> **To do**:
From the first line to the last, transcribe the data exactly.

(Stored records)
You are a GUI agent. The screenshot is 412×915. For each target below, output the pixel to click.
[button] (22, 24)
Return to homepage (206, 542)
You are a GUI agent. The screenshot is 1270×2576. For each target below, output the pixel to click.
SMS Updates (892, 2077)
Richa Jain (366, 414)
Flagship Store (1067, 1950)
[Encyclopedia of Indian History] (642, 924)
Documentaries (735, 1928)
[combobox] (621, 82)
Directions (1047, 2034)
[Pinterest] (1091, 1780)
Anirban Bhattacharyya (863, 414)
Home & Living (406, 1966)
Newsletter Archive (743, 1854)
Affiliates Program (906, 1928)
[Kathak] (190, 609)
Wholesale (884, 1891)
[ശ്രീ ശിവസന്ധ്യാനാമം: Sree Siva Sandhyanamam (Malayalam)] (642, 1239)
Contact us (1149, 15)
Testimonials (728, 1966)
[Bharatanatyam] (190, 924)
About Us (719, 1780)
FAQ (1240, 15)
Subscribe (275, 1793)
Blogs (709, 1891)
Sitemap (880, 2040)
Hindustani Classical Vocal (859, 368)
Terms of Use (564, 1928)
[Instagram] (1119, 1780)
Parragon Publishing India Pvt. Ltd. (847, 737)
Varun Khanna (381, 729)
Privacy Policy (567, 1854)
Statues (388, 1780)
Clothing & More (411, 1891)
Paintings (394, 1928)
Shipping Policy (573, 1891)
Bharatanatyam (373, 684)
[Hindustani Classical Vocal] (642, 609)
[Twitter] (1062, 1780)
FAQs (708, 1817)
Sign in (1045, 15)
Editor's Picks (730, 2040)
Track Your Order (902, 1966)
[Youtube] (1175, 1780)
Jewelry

> **Completed task**:
You are a GUI agent. The screenshot is 412×915. For each target below, output the pixel to click.
[button] (22, 24)
Return to homepage (206, 542)
You are a GUI agent. The screenshot is 1270×2576. For each target below, output the pixel to click.
SMS Updates (892, 2077)
Richa Jain (366, 414)
Flagship Store (1067, 1950)
[Encyclopedia of Indian History] (642, 924)
Documentaries (735, 1928)
[combobox] (621, 82)
Directions (1047, 2034)
[Pinterest] (1091, 1780)
Anirban Bhattacharyya (863, 414)
Home & Living (406, 1966)
Newsletter Archive (743, 1854)
Affiliates Program (906, 1928)
[Kathak] (190, 609)
Wholesale (884, 1891)
[ശ്രീ ശിവസന്ധ്യാനാമം: Sree Siva Sandhyanamam (Malayalam)] (642, 1239)
Contact us (1149, 15)
Testimonials (728, 1966)
[Bharatanatyam] (190, 924)
About Us (719, 1780)
FAQ (1240, 15)
Subscribe (275, 1793)
Blogs (709, 1891)
Sitemap (880, 2040)
Hindustani Classical Vocal (859, 368)
Terms of Use (564, 1928)
[Instagram] (1119, 1780)
Parragon Publishing India Pvt. Ltd. (847, 737)
Varun Khanna (381, 729)
Privacy Policy (567, 1854)
Statues (388, 1780)
Clothing & More (411, 1891)
Paintings (394, 1928)
Shipping Policy (573, 1891)
Bharatanatyam (373, 684)
[Hindustani Classical Vocal] (642, 609)
[Twitter] (1062, 1780)
FAQs (708, 1817)
Sign in (1045, 15)
Editor's Picks (730, 2040)
Track Your Order (902, 1966)
[Youtube] (1175, 1780)
Jewelry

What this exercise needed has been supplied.